We could confirm the long maturation time for DsRed protein in the double transgenic embryos [Tg(cmlc2:eGFP)/Tg(cmlc2:dsred2-nuc)]. At 24 hpf,the heart tube has formed, and strong eGFP fluorescence was detected in the cardiomyocytes (Fig. 2A). The DsRed fluorescence was still not detectable(Fig. 2B,C), even though antibody staining demonstrated that the DsRed protein was abundantly present at that time (see Fig. S3 in the supplementary material). The DsRed fluorescence was detectable by confocal microscopy only from 36 hpf onwards. Intriguingly, we found two pools of cardiomyocytes,eGFPposDsRedpos and eGFPposDsRedneg cells(Fig. 2D-F), suggesting that cardiomyocyte differentiation had indeed occurred in different phases. The eGFPposDsRedpos cells, which had initiated differentiation early, were located in the ventricle and in a specific region of the atrium (the inner curvature). The eGFPposDsRednegcells, which had initiated differentiation at a later time point, were consistently found in the atrium (mainly in the outer curvature) and at the arterial pole (Fig. 2D-F). This is consistent with our observation that the number of cmlc2-expressing cells in the lateral plate mesoderm increases gradually over time, with expression in ventricular precursors preceding expression in atrial precursors (see Fig. S4 in the supplementary material). At 48-55 hpf we still observed eGFPposDsRedneg cells located at both the venous and the arterial poles(Fig. 2G-I). In a single z-scan, at the level of the ventricle/outflow region, the different intensities of the eGFP versus the DsRed signal could be appreciated, and is suggestive of the addition of newly differentiating cardiomyocytes at the arterial pole (Fig. 2J-L).
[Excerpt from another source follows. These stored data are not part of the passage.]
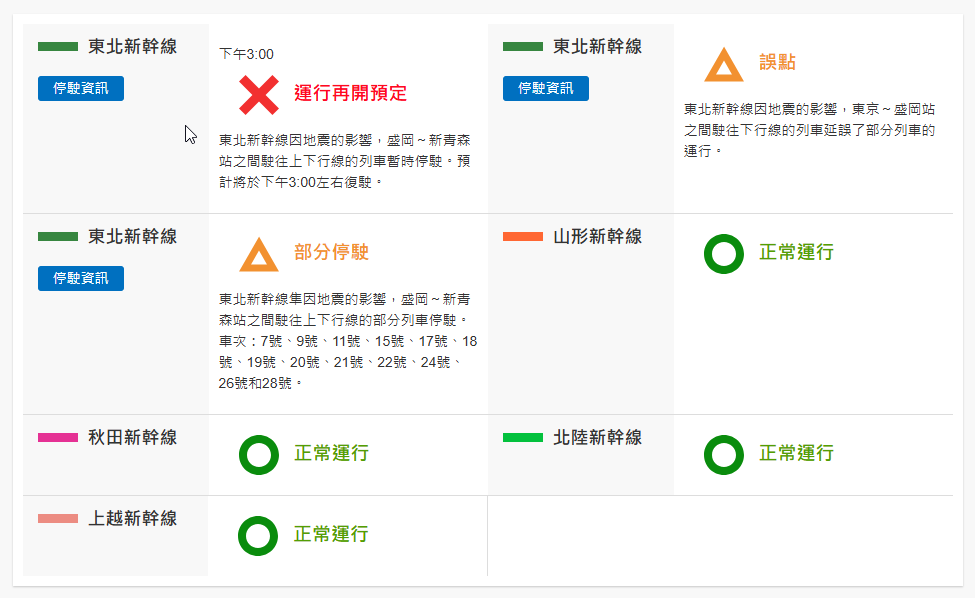Click the orange color bar of 山形新幹線
The width and height of the screenshot is (975, 598).
(x=522, y=237)
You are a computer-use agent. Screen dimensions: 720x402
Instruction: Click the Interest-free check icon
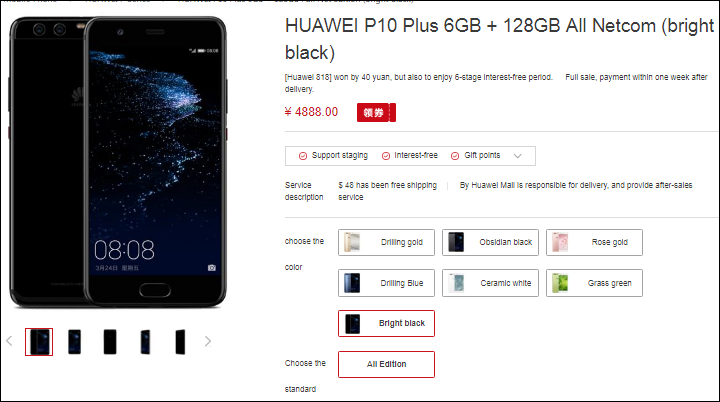click(386, 156)
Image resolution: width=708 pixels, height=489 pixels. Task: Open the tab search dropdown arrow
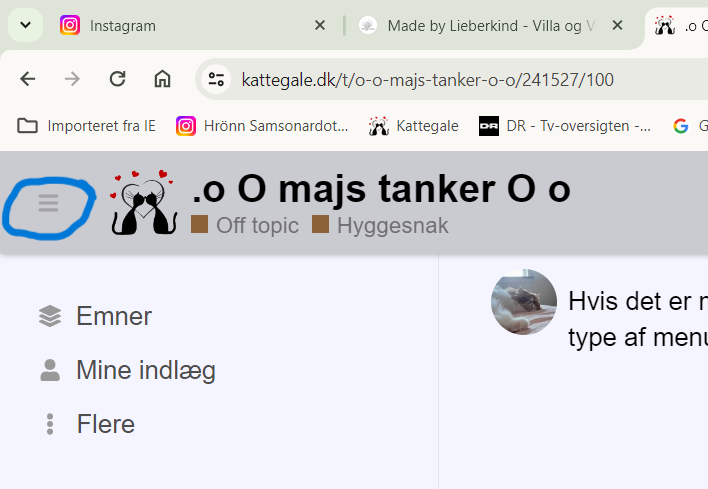(26, 25)
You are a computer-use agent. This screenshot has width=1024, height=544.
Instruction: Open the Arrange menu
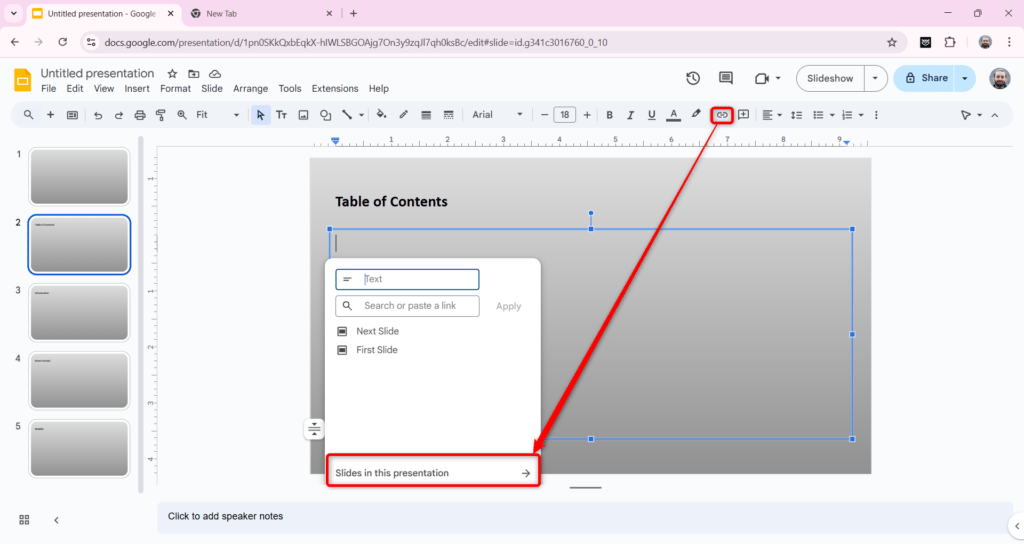[x=250, y=89]
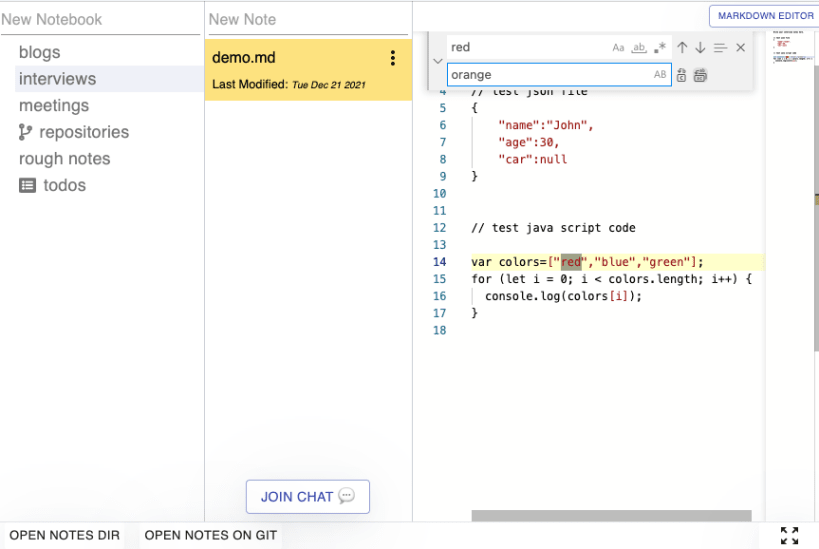Click the replace all icon
This screenshot has height=549, width=819.
point(700,75)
To examine the timing of cardiomyocyte addition in more detail, we employed a transgene [Tg(cmlc2:kaede)] in which expression of the red-to-green photoconvertible fluorescent protein Kaede(Ando et al., 2002) is driven by the cmlc2 promoter. In Tg(cmlc2:kaede) embryos,photoconversion of Kaede can mark the differentiated cardiomyocytes present at a specific timepoint: the green form of Kaede in all cmlc2-expressing cells converts into the red form, labeling these cells with red fluorescence even as they continue to produce additional green Kaede (see Fig. S5 in the supplementary material). By contrast, newly differentiating cells that begin expressing cmlc2 after the time of photoconversion will fluoresce green, but not red (Fig. S5 in the supplementary material).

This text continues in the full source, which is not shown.